You can try Cloudflare Argo tunnel. No need to open any port. Or follow chocolateshirt's advice. You can use Tailscale for easy configuration.
Get cheap vps - in case you will get ddosed it blowsup just that vps, instead of entire home connection
I would go with openvpn
1. Setup openvpn server on vps or dedicated server
2. Forward ports so everything that goes inside (at vps external ip) is pre/rerouted onto your VPN client internal ip
3. Connect via openvpn client from preferred home computer
This iptable command is crucial to get it all working
iptables -t nat -A PREROUTING -p tcp -d (EXTERNAL IP HERE) --dport (WEB_PORTS) -j DNAT --to-destination (internal vpn ip - by default 10.8.0.X)

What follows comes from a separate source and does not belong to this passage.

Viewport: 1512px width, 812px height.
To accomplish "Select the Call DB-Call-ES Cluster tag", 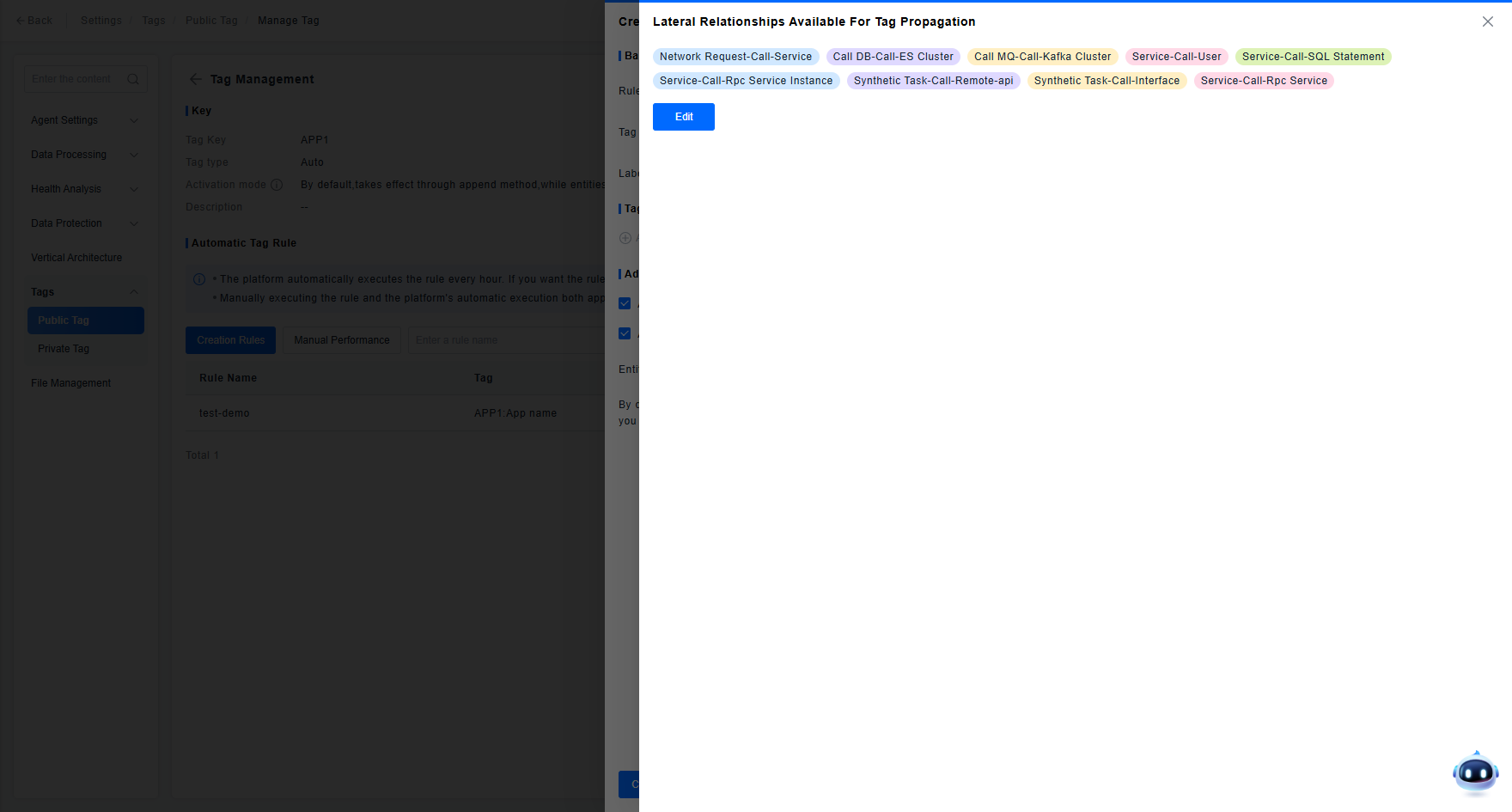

At very top of that you can go with cloudflare reversed proxy - it will works like double condom. All depends on how much you are likely to be ddosed and how much is able to handle your vps provider
Making your home network safe - as long as your software... its endless story but thats good starting point for creating sandbox zone
Easy
I did this the other day
1) Get a VM
2) Install Nginx
3) Setup an Nginx Reverse proxy with the domain of your choosing,
4) Install zerotier on both servers
5) Point nginx reverse proxy to the zerotier IP of the server in your home.
Boom done.
I see comments of routing thru a cheap vps with reverse proxy or vpn. If was going to get a vps there's no point in hosting at home.
Maybe you want to serve 15 TB of photos or other data, and don't want to get an enormous storage VPS or dedi.
Or porn?
CloudFlare Argo is paid feature, $5/month/site+ $0.10/GB.
Dont presume reverse proxy to site with outgoing 10Mbps would be too CPU heavy so BuyVM Slice512 should be enough, right?
Contemplating between Wireguard, OpenVPN and nginx.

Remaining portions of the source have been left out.